According to the National Center for Employee Ownership (“NCEO”), as of early 2008, there were approximately 3,000 broad-based (i.e., plans that grant stock options to 50% or more of full-time employees) stock option plans and 9,000,000 employee stock option plan participants. The value of outstanding stock options is measured at several hundred billion1. A June 23, 2009 article in the NY Times titled "Citigroup Has a Plan to Fatten Salaries" stated that Citigroup plans to award millions of new stock options to employees in an effort to retain workers and neutralize a precipitous drop in the value of their stock holdings. The new plan is expected to be introduced later this year. The article noted that the new plan could "open the floodgates for the release of tens of millions of stock options that could be cashed out over the next three years."
Employee stock options remain a significant and widely used form of equity compensation.
iOptions Monetization Strategies
Since March 2000, iOptions and the International Securities Exchange, Inc. (ISE) have been collaborating on a new margin rule to facilitate the ability of employee stock option holders (ESO Holders) to use vested employee stock options issued by publicly traded companies as collateral in certain listed option hedging and monetization strategies without the requirement of margin (the Rule). Prior to June 2009, such transactions were deemed “naked” for margin rule purposes and subject to a deposit of cash margin, effectively making the strategies cost prohibitive and impractical. The Securities and Exchange Commission (SEC) published the iOptions/ISE and iOptions/Chicago Board Options Exchange (CBOE) proposals for comment on May 8, 2009 and on June 17, 2009, the SEC approved the ISE and CBOE proposals.
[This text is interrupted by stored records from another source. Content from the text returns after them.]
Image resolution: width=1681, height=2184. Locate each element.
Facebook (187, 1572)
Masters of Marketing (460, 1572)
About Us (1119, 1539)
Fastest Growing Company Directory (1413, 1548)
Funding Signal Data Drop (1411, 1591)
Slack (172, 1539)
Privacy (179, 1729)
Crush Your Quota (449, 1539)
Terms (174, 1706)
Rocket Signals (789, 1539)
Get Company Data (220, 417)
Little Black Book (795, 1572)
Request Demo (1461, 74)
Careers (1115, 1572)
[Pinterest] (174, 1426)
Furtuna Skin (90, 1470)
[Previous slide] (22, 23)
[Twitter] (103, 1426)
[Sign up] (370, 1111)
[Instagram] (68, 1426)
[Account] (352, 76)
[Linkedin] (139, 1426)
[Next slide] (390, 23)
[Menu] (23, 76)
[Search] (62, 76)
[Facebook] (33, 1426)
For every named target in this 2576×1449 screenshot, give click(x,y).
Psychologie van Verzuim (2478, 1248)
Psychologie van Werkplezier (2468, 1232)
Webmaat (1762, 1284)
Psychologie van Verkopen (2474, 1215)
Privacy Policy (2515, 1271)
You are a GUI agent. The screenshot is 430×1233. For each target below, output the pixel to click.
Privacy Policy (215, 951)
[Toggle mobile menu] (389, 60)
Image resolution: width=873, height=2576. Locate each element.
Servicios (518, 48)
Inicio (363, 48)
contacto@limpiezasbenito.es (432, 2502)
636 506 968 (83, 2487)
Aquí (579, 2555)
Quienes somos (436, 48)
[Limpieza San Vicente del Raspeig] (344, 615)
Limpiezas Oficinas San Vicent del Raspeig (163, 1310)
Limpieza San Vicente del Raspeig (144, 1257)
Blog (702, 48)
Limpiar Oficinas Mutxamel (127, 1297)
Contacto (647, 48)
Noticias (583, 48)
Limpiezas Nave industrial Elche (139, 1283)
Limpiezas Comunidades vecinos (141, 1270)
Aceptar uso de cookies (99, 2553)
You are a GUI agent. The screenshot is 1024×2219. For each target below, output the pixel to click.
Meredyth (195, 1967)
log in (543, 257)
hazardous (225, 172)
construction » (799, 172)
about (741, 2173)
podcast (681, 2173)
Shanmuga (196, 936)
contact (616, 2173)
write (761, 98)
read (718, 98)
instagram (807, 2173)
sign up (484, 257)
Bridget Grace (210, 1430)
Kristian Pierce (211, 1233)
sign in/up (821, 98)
The ISE Rule can be viewed HERE and the SEC approval order HERE. The CBOE Rule can be viewed HERE and the SEC approval order HERE.
Significant Interest in Monetization of Employee Stock Options
There is significant interest in creating liquidity for ESO Holders, as indicated by a recent initiative by Google Inc.
In the second quarter of 2007, Google implemented a transferable stock option program that enables certain of its employees to sell their vested employee stock options to financial institutions that bid on the options through an auction process (the TSO Program or TSOs).2 Essentially, TSOs permit Google employees to partially monetize and partially capture a portion of the time value embedded in their employee stock options prior to maturity.
While iOptions believes Google’s TSO Program validates iOptions’ monetization strategies, there are four critical differences between the programs.
1. Unlike Google’s TSO Program, which will generally truncate the remaining term of Google vested employee stock options to two years upon their sale (resulting in ESO Holders forfeiting any time value of their vested employee stock options beyond the two-year period), the Rule allows ESO Holders to potentially monetize the entire remaining time value of their vested employee stock options because the term of the vested employee stock options is unaffected by the iOptions strategies.
2. Under the Rule, an ESO Holder only sells his/her vested employee stock options if the listed or OTC options that the employee hedges with are assigned.3 Accordingly, for so long as the employee holds the vested employee stock options, the employee continues to maintain an equity stake in the company, thus preserving the original retention and reward elements of the employee stock options.
3. Permitting ESO Holders to engage in the iOptions transactions does not require the administrative and expense burden that a TSO Program necessarily entails because the iOptions’ transactions are executed in the publicly traded, listed options markets. Accordingly, the iOptions program does not require a custom built auction system, recruitment of third-party financial institution bidders or a third party auction administrator.
4. Finally, as noted above, the iOptions transactions are generally carried out in the publicly traded, listed options markets. The listed option markets provide ESO Holders with liquidity, pricing and transparency that far exceed that of a private, opaque auction market with limited bidders and high costs.